Thursday 14 November 2013

Dollhouse: The Left Hand

"There is no Dollhouse."

Gosh. Where to begin?

 I suppose I'll start by praising Enver Gjokaj's extraordinary performance as Victor implanted with Topher's personality, but there's so much going on, things are going so fast, and there isn't a status quo any more. Rossum seems to be winning, resistance is futile, Madeleine is enslaved again by that nasty Washington D.C. Dollhouse, Perrin is probably going to end up as Rossum's pet president (yep, definite political allegory there, given the outrageous extent of corporate manipulation of American politics), and both Echo and Ballard have gone rogue. It's enough to make you dizzy.

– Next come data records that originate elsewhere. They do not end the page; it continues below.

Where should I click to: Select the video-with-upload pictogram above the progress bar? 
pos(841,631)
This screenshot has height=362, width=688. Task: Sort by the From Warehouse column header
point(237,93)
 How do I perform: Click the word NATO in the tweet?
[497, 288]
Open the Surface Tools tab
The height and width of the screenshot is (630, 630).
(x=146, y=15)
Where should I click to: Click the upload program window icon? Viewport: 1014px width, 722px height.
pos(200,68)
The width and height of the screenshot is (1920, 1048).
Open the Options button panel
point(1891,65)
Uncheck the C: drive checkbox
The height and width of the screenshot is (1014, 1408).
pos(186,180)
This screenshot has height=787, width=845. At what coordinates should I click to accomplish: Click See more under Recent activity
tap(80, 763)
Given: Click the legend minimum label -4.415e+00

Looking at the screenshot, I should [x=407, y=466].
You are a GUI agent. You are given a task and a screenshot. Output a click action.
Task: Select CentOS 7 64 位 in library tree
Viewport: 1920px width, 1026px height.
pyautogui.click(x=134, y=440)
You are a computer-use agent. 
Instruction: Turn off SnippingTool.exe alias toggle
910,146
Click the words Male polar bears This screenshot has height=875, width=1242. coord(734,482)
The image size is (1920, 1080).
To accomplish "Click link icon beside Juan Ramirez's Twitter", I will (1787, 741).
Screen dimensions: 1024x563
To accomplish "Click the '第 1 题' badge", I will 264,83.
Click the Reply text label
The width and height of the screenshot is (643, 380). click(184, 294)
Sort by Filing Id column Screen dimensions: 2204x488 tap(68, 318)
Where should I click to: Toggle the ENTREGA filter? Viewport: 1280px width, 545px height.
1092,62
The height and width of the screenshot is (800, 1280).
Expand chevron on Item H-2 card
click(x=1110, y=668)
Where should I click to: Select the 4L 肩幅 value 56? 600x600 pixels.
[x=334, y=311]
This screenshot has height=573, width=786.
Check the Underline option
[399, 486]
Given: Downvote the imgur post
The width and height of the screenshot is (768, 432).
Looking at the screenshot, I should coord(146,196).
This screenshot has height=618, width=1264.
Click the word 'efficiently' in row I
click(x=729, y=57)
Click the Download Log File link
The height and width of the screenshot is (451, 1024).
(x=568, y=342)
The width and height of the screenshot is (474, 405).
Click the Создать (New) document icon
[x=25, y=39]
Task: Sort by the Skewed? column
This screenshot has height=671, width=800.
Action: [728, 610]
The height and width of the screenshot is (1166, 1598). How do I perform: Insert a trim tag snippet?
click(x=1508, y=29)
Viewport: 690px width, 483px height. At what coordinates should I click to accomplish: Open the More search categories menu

But we begin with a little light torture as Bennett has fun with Echo, and our friends at the LA Dollhouse are experiencing a fair bit if red tape in getting her back, in spite of Topher and Bennett's mutual squeeing. We (and Echo, who is thus at one with the viewer here) are treated to a flashback as to how Echo dropped Bennett on it and did her arm in. Bennett is not the forgiving type.

We are learning more about Caroline's past, yet there is an ambivalence here: Echo is a person too, the sum of all her memories. As she puts it, "I'm  afraid of Caroline. If she comes back, where will I go?" This, in a nutshell, is the philosophical quandary that haunts the whole series.

Things are, at this point, great. I have no idea where this is going. But things are, perhaps, moving a little too fast, given that Fox are once again being absolute arises to Whedon and forcing him to tie up all the plot threads by the end if the season. Here's hoping he can do so while maintaining the exceptional quality of television seen here.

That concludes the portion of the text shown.